Now pursuing a career outside of rugby as an investment and wealth manager with Investec, D’Arcy yesterday pledged to put his weight behind Ireland’s bid. The 84-times capped icon hailed the cross-border agreement, on top of the excellent relationship between the rugby authorities and the GAA, to bring the tournament to Ireland.
“The availability of the number of grounds required to launch a serious bid for the World Cup is of huge importance. We have to look at sport nowadays from the holistic side of things and the bigger picture and it’s about participation.

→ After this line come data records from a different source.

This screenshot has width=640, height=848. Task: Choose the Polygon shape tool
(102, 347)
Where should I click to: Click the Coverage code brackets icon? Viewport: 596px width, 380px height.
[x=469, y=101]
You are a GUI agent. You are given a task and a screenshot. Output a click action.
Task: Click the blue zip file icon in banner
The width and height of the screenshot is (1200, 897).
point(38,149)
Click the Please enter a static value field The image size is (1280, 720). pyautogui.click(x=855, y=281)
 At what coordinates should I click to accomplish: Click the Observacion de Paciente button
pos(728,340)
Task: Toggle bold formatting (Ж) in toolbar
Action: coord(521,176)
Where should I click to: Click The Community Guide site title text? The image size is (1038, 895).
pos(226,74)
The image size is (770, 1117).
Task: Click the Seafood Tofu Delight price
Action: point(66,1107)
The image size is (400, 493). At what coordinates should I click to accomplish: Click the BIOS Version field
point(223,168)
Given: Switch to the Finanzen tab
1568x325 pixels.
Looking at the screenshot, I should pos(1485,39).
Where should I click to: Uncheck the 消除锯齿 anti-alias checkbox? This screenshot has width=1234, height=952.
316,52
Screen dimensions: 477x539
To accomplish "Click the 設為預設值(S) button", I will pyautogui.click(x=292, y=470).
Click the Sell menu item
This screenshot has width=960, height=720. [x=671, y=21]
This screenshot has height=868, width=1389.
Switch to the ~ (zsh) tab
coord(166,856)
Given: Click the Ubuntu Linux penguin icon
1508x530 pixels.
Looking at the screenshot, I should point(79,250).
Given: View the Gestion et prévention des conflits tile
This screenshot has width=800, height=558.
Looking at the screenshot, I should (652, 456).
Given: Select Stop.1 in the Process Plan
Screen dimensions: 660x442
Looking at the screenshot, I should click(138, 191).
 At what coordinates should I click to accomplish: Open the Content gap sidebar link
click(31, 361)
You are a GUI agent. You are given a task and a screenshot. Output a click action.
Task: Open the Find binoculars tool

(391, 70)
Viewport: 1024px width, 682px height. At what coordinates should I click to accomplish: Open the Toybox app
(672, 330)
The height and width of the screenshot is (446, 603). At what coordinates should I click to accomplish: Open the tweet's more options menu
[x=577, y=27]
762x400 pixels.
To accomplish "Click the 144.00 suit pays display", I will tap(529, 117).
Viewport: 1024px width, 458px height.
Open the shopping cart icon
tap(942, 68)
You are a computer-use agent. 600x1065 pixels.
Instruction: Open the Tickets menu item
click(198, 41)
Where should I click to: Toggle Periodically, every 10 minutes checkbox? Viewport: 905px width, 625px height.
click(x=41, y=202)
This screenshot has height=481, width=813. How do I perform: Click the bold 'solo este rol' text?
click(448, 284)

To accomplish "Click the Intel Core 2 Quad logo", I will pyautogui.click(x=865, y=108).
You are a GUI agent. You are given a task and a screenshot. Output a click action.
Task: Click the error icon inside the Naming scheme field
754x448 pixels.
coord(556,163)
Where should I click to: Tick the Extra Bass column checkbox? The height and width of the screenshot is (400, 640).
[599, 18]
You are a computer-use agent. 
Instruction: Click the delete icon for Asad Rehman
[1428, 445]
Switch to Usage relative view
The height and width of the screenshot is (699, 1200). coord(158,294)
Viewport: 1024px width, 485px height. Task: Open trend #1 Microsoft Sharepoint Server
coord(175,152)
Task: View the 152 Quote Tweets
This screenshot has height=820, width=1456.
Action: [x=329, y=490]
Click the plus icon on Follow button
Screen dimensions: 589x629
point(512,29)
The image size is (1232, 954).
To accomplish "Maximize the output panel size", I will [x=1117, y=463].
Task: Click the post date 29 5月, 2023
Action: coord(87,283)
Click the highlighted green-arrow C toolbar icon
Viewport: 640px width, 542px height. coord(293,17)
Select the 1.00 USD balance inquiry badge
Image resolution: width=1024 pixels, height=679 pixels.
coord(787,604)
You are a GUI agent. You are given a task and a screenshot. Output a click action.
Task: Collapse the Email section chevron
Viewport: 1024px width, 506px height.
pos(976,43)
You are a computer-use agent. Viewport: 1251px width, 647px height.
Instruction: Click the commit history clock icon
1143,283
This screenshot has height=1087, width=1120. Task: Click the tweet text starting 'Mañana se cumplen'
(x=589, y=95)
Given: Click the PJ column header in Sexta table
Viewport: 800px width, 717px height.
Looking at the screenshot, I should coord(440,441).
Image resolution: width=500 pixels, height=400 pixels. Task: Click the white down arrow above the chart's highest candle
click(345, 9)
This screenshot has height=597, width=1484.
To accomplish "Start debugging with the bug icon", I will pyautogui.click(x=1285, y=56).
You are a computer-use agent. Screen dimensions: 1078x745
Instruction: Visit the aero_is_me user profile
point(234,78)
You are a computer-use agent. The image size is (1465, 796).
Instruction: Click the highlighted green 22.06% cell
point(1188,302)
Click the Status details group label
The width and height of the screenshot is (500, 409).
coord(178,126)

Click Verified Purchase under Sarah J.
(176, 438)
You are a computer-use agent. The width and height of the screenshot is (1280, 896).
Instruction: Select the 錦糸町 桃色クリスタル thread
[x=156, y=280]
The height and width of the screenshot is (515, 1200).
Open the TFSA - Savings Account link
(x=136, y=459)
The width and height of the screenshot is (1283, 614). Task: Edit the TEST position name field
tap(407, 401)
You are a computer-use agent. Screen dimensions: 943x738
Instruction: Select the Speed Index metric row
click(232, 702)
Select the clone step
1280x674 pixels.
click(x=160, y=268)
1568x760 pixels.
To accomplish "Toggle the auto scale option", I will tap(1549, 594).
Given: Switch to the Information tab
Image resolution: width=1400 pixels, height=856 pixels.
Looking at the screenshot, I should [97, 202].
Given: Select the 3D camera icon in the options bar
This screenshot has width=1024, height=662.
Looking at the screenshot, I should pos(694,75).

“This [latest cooperation] will be great for GAA and great for rugby. It will be a showcase for the country if we can get the World Cup to Ireland, a showcase in an incredibly huge worldwide market. It’s not so much just about having Croke Park available, but [it is] also about other many regional stadiums and communities that would benefit from an involvement in a Rugby World Cup; there will be money pumped into making those stadiums better, it is a very virtuous situation, a win-win situation really.”
France and South Africa are also bidding to host the tournament, but D’Arcy believes Ireland has every right to be in the mix.
“Without taking anything for granted, I think Ireland can get it and that Ireland deserves to get it as much as New Zealand deserved to get it last time around. We’re a small country, but we have demonstrated that we can host it; there’s nothing there that can’t be overcome. You’re looking at a tourism-friendly country, for starters, and I believe the Irish public will get fully behind it.
“I believe, for instance, that if you have a game between the likes of [less heralded rugby nations, such as] Fiji and Romania, there will be a full stadium, because towns will get behind it. We will put on an Irish World Cup to make everyone proud.” D’Arcy was at Cork’s Clayton Hotel for a breakfast meeting yesterday with business leaders. He was in the company of fellow sportsman David Whelan, an Irish champion Brazilian jiu jitsu fighter. Both work in the corporate world — Phelan works as a practice leader with Accreate — and are hoping to bring their expertise into the next phase of their careers.
“Many of the traits needed to succeed in sports are similar to those needed to succeed in business, as well. That includes goal-setting, confidence, discipline, and leadership skills,” said Niamh Cornally of event organisers Morgan McKinley.
“Success in sports comes as a result of very careful planning, and setting and reaching many small goals along the way. It also means having strong self-belief and confidence, because, while reaching the top can be hard, staying there can even more difficult.”
Meanwhile, Connacht’s Ben Marshall has been forced to retire from professional rugby following a concussion injury.
The 26-year-old second-row/back-row forward, who joined Connacht Rugby at the start of the 2015/16 season, said: “Unfortunately, my time as a player has come to an end earlier than I would have wished. It has been a difficult time not being able to play since the injury, but having had some time away from the game, I can appreciate how fortunate I’ve also been in my career, so, I would also like to take this opportunity to thank the Connacht head physio Garrett Coughlan and the medical team who have given me wonderful care and support over the past eleven months. I am looking forward to continuing in my financial studies and the new career path that is ahead of me, but I will always be appreciative of the lessons that Willie [Ruane] and Pat [Lam] taught me during my time at Connacht Rugby.”